Trayodaśī is presented as a repeatable calendrical hinge for vrata-kalpa, where timing (tithi plus weekday/nakṣatra/yoga) amplifies merit; the text links it to prosperity (Kubera, dāna), lineage outcomes (progeny), marital stability (Rati–Kāma), and Śaiva grace (pradoṣa lamp-worship culminating in Śiva’s abode).
It specifies iconographic construction (sandalwood Madana; painted Ananga with flower-bow and arrows), a focused mantra salutation to Māra/Kāma, seasonal embedding in Vasanta, and a structured extension across months via multiple epithets (Madana, Manmatha, Kandarpa, Makaradhvaja, Kusumāyudha, Manobhava).
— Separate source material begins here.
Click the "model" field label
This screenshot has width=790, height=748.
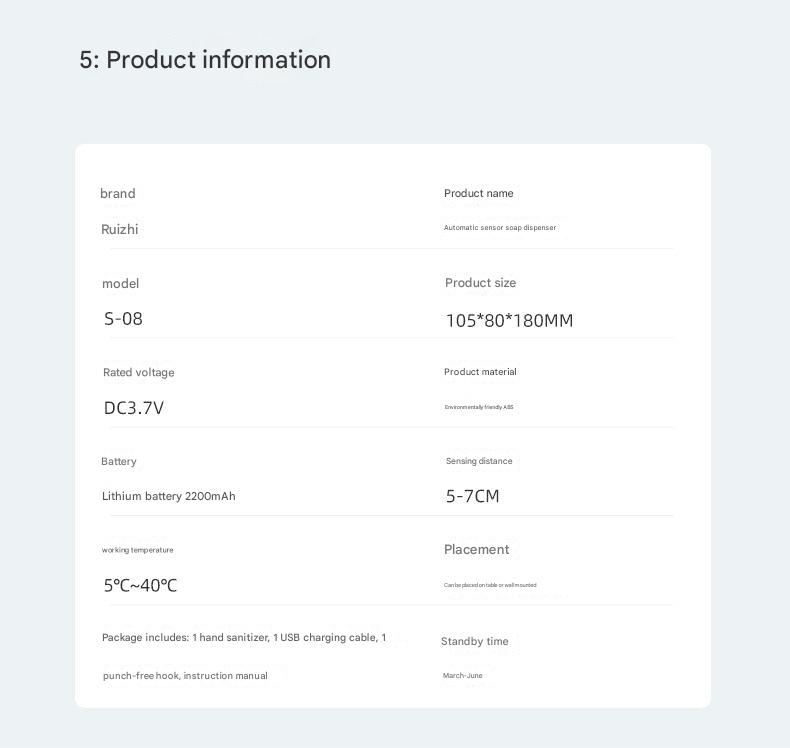click(x=120, y=284)
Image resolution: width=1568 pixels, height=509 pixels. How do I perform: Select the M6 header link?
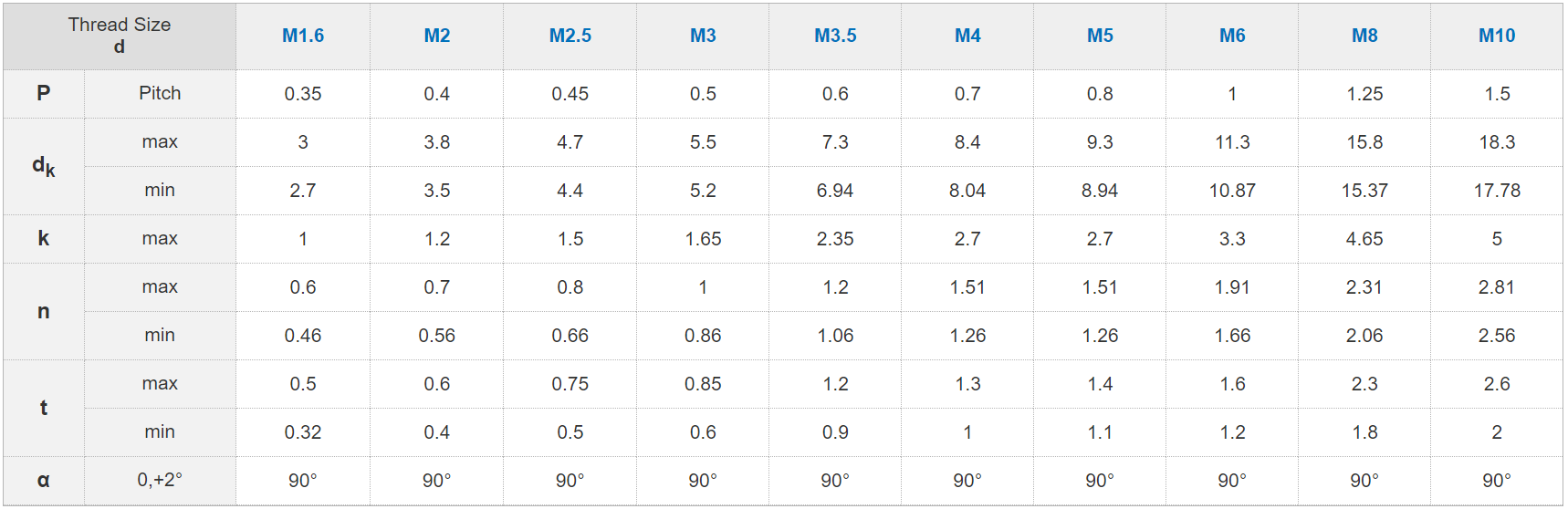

Nearly every vow includes brahmin-couple honoring, feeding, and dakṣiṇā, along with major dānas (cow/calf, goats, ghee vessel, pratimā gifts), framing personal merit as inseparable from redistribution and ritual hospitality.
The Kārttika Trayodaśī portion emphasizes pradoṣa-time discipline (single meal, twilight bathing, restraint), large-scale dīpa-dāna (100–1000 lamps or 32-lamp garland), and a hundred-name praise that is said to grant desired boons and culminate in attaining Śiva’s state.